The companies have signed a Memorandum of Understanding that will eventually see the breakthrough broadband system installed on Lufthansa's entire intercontinental fleet. The initial installation will be aboard a Boeing 747-200, to be used on a three-month development trial to evaluate the system in a real-life situation.

Once the trial has been completed successfully, Lufthansa will install the system on a further 80 long-haul aircraft, giving all passengers internet access on their laptop computers or PDA via an Ethernet connection.


Scott Carson, Connexion by Boeing president, says: "We can't imagine a finer launch partner than Lufthansa. The European market is a critical part of our efforts to bring breakthrough communications services to the global marketplace.
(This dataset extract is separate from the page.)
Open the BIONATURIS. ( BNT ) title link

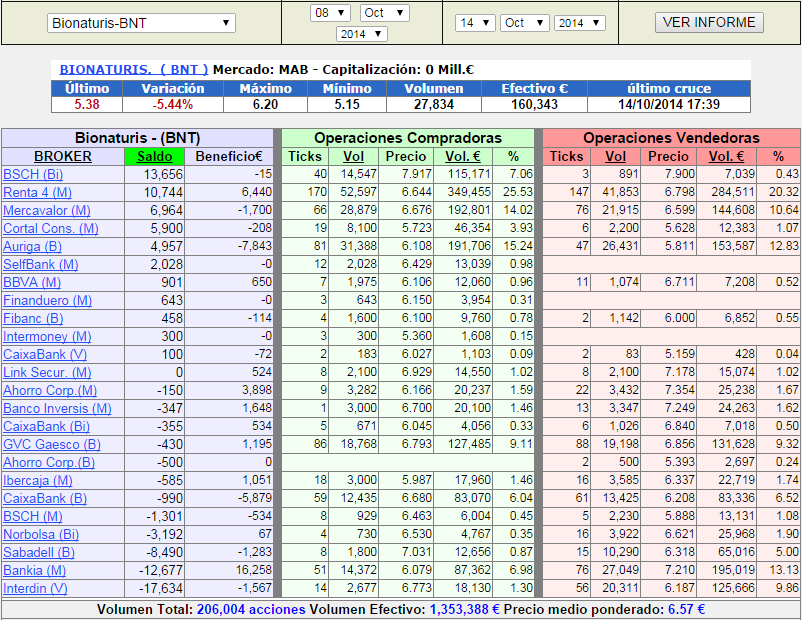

"Working together with our international and domestic airline partners, we are developing the critical market mass needed to effectively support and enable a launch to make these services readily available."

Speaking at a press conference, Lufthansa's Wolfgang Mayrhuber said that his airline will do whatever the customer demands, keeping them informed and educated.
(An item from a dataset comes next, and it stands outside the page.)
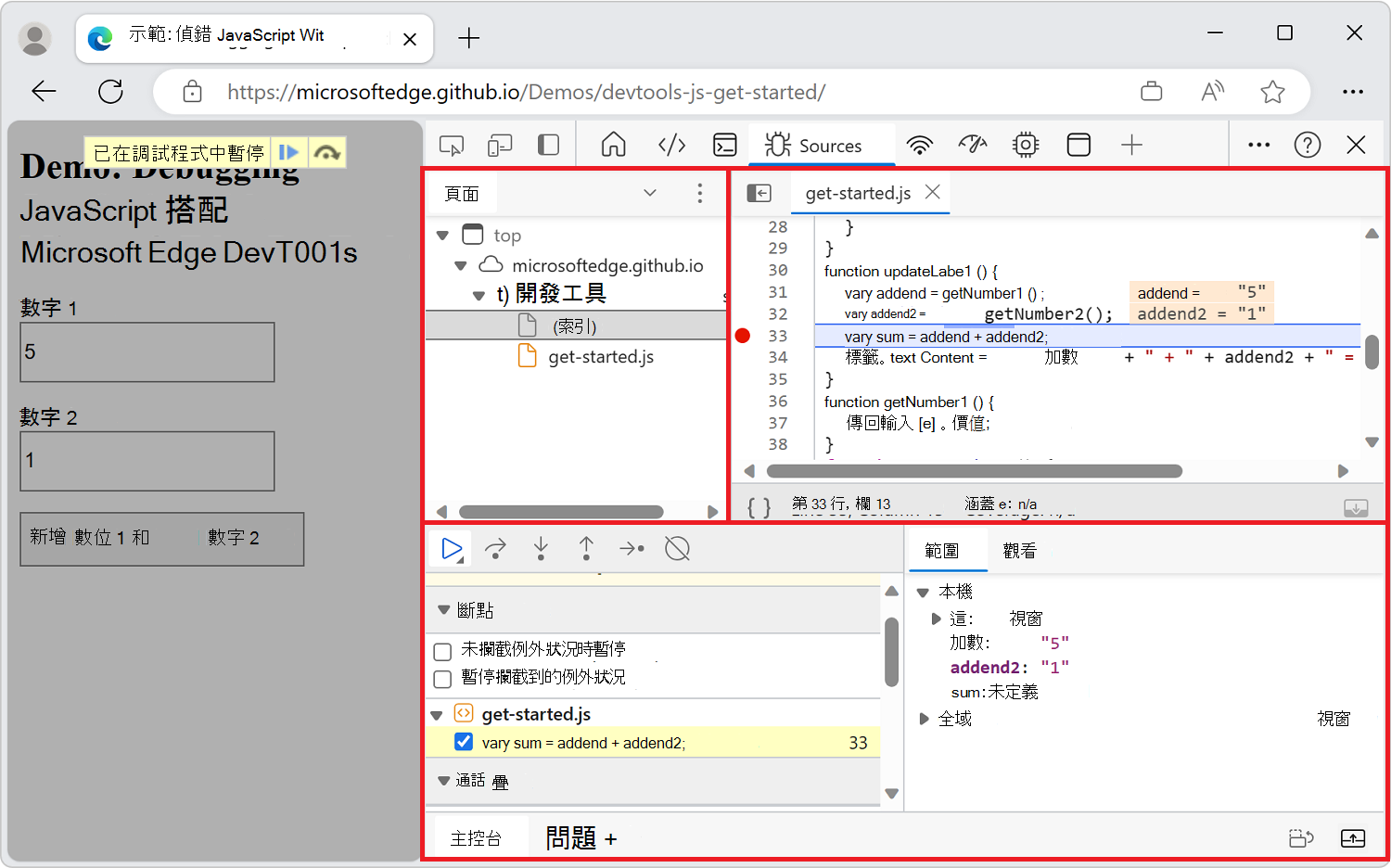Click inside the 數字 1 input field

pos(147,352)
"We want them to be able to do the things they are used to - they deserve to be able to use the Internet in the air just as they use it on the ground," he says.

He adds that the three-month trial is to reassure Lufthansa that the system will work as well in the air as it does in the laboratory.

Under the agreement, Boeing will provide the phased-array antenna and distribution system for each aircraft.


Boeing is leasing Ku-band transponders from undisclosed suppliers to provide a potential 20Mbps download channel. Licences for both the transmission and receive frequencies are actively being sought. Connexion will initially offer a maximum 5Mbps download/1.5 Mbps upload bandwidth - the other potential 15Mbps being available for "future applications".

Once distributed to each Internet connection in use, each passenger is predicted to have the equivalent of a 56kbps connection ¡ roughly the same as a standard telephone modem connection.

Costs are likely to be "the same as a mobile telephone call", although Lufthansa has not yet decided how to charge for the system. A subscription service, either by way of a corporate or Internet-based account, is one option being considered.

Boeing is currently planning to use 11 Ku-band satellite transponders across North America, with a further 13 across the Atlantic. Additional transponders will be leased as the service expands.

The service will initially provide Internet and e-mail access, although live TV has not been ruled out. Scott Carson says: "In the US it makes sense to have live TV onboard an aircraft, but in Europe and Asia I am personally doubtful as to the demand.


"News and sport might be interesting, but not films - language differences make it difficult. But technically we could do it," he adds.

The Connexion equipment will add about 227kg (500lb) to the overall weight of the aircraft and the modifications needed are said to be "minimal". This latest announcement with Lufthansa builds on Boeing's recent agreements with US airlines, American, Delta and United. Carson is keen to point out that Lufthansa is a true launch customer and not an equity partner in Connexion by Boeing. The recent letter of intent signed with American, Delta and United Airlines aims to "pursue forming a new global business venture". All three airlines will have an equity stake, with Boeing serving as major shareholder.